Dios no se parece a nadie ni a nada. Reclama extrema
vigilancia para esperar en todo momento lo que es, novedad continua, hasta el
punto de que el asombro se apodera de cuerpo y alma.
La vigilancia me dispone para percibir lo imperceptible.
¿Pueden verlo mis ojos, oírlo mis oídos, olerlo mis narices, saborearlo y
nombrarlo mi boca, tocarlo y acariciarlo mis manos, pisarlo mis pies y caminar
por él? “Te habías ido ya y tu pie pisaba / mi corazón en un huir sin término /
cual si él fuera el camino / que te llevaba para siempre” (Juan Ramón Jiménez)

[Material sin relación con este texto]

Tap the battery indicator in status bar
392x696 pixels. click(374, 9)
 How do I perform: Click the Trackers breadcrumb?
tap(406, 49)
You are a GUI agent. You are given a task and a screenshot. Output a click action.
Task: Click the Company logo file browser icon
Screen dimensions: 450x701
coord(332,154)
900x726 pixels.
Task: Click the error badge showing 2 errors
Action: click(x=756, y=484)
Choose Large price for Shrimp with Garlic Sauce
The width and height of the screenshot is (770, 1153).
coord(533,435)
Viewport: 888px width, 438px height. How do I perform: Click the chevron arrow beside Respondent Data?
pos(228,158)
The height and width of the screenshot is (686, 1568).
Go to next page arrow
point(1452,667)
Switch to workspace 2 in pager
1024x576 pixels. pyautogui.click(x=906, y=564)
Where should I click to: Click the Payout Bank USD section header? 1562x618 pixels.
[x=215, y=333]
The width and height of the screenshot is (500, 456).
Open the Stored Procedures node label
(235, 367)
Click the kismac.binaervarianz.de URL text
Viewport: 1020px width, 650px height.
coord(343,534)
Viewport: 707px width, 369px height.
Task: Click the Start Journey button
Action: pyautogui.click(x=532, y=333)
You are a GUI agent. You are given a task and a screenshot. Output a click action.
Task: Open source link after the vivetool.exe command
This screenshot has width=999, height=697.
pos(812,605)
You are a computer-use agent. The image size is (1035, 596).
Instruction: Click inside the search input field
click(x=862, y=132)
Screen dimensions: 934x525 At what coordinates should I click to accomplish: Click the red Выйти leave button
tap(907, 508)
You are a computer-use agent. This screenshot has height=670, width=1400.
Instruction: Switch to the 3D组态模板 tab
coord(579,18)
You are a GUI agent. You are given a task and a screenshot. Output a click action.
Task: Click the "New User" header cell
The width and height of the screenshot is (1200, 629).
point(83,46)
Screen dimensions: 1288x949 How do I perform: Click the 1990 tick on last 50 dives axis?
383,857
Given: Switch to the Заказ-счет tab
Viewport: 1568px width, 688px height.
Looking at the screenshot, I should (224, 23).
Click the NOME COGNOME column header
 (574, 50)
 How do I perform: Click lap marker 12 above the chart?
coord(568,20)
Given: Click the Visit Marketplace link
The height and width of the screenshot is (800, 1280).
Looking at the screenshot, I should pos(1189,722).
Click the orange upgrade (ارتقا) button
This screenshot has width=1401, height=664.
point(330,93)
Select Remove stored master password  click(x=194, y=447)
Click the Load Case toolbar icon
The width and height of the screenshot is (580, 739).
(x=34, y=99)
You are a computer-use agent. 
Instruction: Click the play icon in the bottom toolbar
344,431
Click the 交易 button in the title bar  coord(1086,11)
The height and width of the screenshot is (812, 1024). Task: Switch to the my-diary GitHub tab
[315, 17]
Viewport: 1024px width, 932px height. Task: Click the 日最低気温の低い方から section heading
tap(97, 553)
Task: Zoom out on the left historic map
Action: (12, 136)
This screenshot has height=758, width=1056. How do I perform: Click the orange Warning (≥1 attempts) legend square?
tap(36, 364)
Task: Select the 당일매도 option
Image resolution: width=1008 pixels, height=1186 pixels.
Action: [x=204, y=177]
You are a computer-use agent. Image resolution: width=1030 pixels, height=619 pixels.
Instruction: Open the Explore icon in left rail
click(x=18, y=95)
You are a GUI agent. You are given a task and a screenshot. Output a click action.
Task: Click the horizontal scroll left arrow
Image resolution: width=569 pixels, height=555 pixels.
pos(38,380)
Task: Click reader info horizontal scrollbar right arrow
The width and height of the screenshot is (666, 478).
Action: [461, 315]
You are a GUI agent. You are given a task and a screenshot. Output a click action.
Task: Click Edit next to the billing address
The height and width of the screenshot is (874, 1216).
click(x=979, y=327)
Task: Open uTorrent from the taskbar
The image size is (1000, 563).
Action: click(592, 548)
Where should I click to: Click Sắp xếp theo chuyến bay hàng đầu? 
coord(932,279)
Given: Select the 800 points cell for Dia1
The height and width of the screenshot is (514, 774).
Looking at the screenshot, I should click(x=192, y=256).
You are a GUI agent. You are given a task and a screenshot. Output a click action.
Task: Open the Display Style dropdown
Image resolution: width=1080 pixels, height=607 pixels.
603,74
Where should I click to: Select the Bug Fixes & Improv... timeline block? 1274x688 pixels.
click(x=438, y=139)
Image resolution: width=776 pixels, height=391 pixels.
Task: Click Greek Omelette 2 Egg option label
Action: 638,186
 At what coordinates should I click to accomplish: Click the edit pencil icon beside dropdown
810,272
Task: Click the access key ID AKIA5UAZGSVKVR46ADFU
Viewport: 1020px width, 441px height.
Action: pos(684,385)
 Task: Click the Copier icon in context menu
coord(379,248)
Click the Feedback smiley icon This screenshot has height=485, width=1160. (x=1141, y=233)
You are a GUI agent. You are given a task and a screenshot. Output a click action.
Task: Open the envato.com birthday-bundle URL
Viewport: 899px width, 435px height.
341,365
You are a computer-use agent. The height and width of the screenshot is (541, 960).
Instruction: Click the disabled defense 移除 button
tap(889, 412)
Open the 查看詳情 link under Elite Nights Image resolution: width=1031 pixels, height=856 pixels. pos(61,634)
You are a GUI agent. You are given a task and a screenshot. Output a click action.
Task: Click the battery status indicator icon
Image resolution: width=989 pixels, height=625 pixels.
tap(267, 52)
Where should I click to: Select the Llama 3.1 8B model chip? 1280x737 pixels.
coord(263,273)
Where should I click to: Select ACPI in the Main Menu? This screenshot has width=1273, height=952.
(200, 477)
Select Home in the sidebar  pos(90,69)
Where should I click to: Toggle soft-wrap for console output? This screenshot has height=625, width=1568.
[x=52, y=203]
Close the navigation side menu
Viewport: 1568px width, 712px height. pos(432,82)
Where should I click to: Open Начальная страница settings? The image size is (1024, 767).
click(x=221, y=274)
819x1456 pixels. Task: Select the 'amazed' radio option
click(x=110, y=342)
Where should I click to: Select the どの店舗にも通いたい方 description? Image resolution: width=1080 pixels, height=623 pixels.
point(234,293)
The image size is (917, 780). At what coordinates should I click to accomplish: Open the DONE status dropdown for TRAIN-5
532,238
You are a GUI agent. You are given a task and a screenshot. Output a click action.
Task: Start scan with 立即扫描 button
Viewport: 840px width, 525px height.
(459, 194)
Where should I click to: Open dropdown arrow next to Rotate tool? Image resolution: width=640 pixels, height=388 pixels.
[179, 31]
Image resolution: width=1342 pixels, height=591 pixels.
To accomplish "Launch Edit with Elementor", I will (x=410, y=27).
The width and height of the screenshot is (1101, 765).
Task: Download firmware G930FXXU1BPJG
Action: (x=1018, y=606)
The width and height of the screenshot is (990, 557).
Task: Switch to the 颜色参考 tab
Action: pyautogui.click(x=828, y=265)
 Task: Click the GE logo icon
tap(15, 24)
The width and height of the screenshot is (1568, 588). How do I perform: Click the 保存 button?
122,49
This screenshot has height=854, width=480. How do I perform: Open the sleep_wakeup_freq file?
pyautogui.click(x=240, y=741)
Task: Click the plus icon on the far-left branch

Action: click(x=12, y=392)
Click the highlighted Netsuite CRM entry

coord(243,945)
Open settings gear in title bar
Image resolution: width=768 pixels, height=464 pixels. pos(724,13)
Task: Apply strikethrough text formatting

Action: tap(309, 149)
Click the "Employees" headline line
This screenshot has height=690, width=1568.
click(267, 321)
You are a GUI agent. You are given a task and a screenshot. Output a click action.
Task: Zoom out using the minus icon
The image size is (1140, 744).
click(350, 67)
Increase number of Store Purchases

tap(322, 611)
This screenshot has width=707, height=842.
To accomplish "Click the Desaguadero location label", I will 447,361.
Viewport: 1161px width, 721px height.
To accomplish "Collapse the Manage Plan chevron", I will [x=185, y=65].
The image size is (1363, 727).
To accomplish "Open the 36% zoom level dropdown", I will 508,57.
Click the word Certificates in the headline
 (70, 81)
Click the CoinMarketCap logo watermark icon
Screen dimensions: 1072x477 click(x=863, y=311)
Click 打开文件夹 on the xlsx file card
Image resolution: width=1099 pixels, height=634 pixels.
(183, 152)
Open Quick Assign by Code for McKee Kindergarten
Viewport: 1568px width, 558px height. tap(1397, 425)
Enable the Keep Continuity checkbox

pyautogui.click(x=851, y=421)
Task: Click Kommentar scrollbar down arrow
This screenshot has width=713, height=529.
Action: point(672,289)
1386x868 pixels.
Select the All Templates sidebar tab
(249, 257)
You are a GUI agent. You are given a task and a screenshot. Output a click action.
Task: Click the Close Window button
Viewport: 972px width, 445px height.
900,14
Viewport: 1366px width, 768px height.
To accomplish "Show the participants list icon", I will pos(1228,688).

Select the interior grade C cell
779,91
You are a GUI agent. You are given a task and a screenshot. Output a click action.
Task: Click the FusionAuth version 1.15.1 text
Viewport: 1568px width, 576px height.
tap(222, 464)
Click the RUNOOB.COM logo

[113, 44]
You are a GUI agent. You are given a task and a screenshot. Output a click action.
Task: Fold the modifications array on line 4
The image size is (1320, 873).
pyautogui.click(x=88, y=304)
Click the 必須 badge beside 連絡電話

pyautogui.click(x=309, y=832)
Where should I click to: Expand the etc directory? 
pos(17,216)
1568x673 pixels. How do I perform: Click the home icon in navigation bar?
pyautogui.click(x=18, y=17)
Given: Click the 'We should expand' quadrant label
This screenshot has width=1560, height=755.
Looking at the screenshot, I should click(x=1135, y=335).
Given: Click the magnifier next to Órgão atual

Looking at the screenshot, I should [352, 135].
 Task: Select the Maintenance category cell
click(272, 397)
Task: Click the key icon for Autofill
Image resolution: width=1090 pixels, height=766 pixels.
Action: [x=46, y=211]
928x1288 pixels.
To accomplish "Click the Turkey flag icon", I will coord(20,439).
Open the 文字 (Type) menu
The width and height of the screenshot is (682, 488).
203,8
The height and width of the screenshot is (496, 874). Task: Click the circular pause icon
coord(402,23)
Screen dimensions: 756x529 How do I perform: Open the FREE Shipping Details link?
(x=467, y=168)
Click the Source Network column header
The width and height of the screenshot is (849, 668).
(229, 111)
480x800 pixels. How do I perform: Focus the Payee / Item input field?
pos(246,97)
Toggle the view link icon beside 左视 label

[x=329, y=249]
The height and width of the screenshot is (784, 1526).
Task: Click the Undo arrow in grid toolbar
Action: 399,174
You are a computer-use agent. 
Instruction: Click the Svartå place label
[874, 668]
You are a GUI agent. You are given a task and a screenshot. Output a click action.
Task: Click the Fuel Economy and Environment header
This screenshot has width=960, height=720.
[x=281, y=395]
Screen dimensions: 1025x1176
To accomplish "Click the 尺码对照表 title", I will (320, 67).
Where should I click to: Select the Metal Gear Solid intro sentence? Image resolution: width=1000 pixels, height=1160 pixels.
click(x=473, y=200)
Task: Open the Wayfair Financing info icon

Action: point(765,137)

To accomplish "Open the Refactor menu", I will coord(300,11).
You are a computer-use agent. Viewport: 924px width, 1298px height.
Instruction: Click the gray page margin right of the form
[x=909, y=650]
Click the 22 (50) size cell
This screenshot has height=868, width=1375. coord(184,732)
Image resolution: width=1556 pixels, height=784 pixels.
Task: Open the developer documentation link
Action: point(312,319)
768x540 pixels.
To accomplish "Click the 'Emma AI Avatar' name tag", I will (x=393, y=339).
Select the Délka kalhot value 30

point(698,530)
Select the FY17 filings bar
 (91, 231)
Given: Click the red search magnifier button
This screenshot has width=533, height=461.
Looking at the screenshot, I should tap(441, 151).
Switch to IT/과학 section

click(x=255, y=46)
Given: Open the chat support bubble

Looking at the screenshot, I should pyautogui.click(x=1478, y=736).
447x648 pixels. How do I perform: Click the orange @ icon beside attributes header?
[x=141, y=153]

Dios es novedad continua. Ya no es lo que fue. Ya no será
lo que es. Necesito estarme vistiendo con el traje de la transparencia para
percibirlo aconteciendo en mí, sol siempre a punto de anunciar la aurora.
Me dispongo para apropiarme el gesto de María: “Proclama
mi alma la grandeza del Señor, se alegra mi espíritu en Dios mi Salvador,
porque ha mirado la pequeñez de su esclava”.
María me enseña a unir durante todo el día mi pequeñez
con la grandeza, el secreto de la humildad.